◆ AIM OF THE EXERCISE ◆
The line that contains "This screenshot has height=448, width=521." marks the end: retype the data below exactly from its first line through that line.

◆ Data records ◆
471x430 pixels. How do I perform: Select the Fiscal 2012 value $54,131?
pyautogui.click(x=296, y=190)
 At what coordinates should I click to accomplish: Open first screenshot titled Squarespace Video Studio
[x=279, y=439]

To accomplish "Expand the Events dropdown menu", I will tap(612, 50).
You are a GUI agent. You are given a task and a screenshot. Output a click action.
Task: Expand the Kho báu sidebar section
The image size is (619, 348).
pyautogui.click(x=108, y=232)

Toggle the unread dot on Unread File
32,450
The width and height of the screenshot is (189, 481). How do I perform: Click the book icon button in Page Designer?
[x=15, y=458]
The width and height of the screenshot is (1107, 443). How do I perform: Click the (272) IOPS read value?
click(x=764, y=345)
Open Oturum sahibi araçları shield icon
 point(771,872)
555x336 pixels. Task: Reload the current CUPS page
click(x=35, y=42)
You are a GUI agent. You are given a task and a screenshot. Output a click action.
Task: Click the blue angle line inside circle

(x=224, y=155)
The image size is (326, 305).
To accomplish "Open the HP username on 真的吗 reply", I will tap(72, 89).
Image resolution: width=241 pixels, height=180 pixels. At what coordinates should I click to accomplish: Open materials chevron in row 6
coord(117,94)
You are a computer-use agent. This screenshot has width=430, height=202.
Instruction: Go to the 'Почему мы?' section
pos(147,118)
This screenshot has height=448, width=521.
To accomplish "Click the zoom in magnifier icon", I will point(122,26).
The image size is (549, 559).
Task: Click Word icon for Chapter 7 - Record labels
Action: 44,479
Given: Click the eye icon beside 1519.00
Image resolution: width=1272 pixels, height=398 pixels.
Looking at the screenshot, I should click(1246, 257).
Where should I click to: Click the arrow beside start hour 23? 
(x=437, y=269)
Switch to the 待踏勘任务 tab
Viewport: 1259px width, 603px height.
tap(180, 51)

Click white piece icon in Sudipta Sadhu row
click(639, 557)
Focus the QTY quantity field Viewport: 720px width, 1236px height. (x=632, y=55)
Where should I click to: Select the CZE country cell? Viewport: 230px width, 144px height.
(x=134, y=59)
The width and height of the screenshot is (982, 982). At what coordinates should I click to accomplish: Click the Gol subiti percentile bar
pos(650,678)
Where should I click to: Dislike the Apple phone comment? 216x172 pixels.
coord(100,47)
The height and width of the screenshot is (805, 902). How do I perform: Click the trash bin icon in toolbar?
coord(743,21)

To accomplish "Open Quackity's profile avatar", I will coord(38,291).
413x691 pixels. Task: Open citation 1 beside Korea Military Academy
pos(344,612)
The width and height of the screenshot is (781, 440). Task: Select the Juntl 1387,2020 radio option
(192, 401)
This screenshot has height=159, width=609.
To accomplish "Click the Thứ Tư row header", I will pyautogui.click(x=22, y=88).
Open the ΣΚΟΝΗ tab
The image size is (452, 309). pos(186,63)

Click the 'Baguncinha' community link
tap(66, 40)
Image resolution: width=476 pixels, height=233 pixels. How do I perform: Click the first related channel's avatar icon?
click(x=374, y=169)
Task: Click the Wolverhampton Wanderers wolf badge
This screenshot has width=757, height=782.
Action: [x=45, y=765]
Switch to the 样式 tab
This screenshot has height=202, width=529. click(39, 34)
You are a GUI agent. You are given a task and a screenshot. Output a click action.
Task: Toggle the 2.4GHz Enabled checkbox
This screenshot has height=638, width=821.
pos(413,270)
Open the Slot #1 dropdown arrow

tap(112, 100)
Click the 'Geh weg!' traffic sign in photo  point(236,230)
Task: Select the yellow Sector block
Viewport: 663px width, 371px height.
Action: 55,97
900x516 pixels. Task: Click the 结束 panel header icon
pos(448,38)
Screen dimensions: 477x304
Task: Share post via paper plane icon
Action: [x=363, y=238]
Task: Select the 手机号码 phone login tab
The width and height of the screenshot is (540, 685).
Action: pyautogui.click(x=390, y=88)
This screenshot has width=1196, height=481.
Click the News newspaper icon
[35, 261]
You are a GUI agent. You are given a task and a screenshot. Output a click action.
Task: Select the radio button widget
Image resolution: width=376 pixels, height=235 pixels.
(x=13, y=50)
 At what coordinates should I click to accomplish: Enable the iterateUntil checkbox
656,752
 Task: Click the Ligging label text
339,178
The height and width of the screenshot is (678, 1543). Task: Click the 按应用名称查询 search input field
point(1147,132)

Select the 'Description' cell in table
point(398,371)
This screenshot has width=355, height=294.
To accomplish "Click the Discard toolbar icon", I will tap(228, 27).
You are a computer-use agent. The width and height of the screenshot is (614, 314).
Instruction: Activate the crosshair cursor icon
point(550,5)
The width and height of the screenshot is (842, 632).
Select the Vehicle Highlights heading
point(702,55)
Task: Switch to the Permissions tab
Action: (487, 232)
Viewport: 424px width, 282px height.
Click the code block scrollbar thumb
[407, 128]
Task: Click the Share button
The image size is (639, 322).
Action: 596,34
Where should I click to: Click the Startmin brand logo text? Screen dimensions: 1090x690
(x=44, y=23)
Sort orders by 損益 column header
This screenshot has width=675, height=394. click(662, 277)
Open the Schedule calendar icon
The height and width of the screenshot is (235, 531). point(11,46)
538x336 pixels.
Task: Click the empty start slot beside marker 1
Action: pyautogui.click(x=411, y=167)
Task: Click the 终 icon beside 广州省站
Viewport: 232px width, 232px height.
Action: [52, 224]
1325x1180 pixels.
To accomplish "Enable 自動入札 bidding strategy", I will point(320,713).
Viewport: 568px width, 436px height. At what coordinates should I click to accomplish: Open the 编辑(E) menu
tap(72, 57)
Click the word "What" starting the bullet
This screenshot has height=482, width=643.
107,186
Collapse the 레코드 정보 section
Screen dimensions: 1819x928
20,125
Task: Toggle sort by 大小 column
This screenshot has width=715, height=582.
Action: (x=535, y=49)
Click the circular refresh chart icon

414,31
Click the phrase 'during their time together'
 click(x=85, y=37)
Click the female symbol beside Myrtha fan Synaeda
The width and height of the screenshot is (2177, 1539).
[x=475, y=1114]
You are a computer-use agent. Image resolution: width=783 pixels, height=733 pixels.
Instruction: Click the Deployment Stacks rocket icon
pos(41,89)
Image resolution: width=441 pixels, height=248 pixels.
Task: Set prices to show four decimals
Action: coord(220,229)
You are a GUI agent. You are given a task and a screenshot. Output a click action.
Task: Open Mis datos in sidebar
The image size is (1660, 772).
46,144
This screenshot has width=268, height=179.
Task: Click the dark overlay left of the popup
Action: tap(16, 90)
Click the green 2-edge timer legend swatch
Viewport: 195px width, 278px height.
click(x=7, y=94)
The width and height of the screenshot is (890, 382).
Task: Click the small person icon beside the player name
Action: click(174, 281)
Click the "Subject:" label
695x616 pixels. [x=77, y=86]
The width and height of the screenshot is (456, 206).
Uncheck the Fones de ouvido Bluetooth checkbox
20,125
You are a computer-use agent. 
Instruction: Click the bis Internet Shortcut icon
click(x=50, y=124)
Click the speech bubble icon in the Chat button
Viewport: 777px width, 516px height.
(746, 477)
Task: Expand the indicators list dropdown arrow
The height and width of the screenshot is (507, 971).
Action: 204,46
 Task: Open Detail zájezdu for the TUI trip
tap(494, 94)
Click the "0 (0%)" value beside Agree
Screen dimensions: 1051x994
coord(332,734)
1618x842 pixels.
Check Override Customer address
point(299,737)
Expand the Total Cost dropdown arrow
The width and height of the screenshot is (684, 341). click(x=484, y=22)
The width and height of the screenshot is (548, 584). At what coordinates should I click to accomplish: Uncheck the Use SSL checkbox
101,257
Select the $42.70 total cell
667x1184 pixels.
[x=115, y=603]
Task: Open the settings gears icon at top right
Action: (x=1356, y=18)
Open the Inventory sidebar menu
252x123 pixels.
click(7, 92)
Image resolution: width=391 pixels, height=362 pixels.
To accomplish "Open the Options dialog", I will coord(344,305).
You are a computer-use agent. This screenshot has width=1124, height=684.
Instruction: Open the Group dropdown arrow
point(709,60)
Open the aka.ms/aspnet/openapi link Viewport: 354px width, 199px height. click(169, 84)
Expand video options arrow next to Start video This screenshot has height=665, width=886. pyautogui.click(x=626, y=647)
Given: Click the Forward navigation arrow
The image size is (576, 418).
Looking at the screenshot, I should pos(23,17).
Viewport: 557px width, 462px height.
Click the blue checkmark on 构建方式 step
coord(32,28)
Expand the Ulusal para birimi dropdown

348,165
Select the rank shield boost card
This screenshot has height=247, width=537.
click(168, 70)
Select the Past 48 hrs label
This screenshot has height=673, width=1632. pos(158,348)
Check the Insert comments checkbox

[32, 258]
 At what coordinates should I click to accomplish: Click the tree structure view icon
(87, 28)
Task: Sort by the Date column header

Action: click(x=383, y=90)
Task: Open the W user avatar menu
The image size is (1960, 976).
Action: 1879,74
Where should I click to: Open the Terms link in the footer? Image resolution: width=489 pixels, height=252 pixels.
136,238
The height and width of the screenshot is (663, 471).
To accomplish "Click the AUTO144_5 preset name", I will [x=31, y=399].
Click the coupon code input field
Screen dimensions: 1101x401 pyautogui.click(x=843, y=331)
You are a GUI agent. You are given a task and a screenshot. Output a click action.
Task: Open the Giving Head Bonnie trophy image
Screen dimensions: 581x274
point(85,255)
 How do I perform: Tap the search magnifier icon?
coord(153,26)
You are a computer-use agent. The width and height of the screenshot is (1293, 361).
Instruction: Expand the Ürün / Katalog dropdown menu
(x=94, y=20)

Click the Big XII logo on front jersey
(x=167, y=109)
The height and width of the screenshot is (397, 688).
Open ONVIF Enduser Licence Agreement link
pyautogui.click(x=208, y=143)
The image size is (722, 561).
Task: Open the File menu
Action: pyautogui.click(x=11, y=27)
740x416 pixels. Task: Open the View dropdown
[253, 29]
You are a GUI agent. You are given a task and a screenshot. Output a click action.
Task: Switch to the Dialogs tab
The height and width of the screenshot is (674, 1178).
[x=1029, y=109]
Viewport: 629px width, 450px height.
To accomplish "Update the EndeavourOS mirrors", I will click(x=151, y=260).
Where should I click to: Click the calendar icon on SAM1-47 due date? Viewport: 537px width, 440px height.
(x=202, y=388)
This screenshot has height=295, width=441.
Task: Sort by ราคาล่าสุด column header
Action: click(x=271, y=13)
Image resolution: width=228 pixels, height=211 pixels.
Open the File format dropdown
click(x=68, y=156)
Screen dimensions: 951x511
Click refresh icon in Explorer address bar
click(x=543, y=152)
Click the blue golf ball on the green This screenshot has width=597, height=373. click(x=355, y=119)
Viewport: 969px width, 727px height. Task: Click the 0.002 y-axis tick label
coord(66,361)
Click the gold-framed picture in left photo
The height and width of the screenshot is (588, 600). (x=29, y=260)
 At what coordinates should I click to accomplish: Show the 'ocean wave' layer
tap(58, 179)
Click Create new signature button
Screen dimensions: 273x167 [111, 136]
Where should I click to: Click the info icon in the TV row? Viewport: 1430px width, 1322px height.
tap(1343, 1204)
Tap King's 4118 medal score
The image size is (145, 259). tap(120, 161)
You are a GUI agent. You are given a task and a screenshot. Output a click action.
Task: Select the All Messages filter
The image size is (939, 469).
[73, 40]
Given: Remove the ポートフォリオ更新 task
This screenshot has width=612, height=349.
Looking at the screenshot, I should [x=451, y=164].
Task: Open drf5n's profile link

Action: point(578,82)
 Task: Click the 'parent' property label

◆ RESULT OF THIS EXERCISE ◆
471x430 pixels. How do I perform: Select the Fiscal 2012 value $54,131?
pyautogui.click(x=296, y=190)
 At what coordinates should I click to accomplish: Open first screenshot titled Squarespace Video Studio
[x=279, y=439]

To accomplish "Expand the Events dropdown menu", I will tap(612, 50).
You are a GUI agent. You are given a task and a screenshot. Output a click action.
Task: Expand the Kho báu sidebar section
The image size is (619, 348).
pyautogui.click(x=108, y=232)

Toggle the unread dot on Unread File
32,450
The width and height of the screenshot is (189, 481). How do I perform: Click the book icon button in Page Designer?
[x=15, y=458]
The width and height of the screenshot is (1107, 443). How do I perform: Click the (272) IOPS read value?
click(x=764, y=345)
Open Oturum sahibi araçları shield icon
 point(771,872)
555x336 pixels. Task: Reload the current CUPS page
click(x=35, y=42)
You are a GUI agent. You are given a task and a screenshot. Output a click action.
Task: Click the blue angle line inside circle

(x=224, y=155)
The image size is (326, 305).
To accomplish "Open the HP username on 真的吗 reply", I will tap(72, 89).
Image resolution: width=241 pixels, height=180 pixels. At what coordinates should I click to accomplish: Open materials chevron in row 6
coord(117,94)
You are a computer-use agent. This screenshot has width=430, height=202.
Instruction: Go to the 'Почему мы?' section
pos(147,118)
This screenshot has height=448, width=521.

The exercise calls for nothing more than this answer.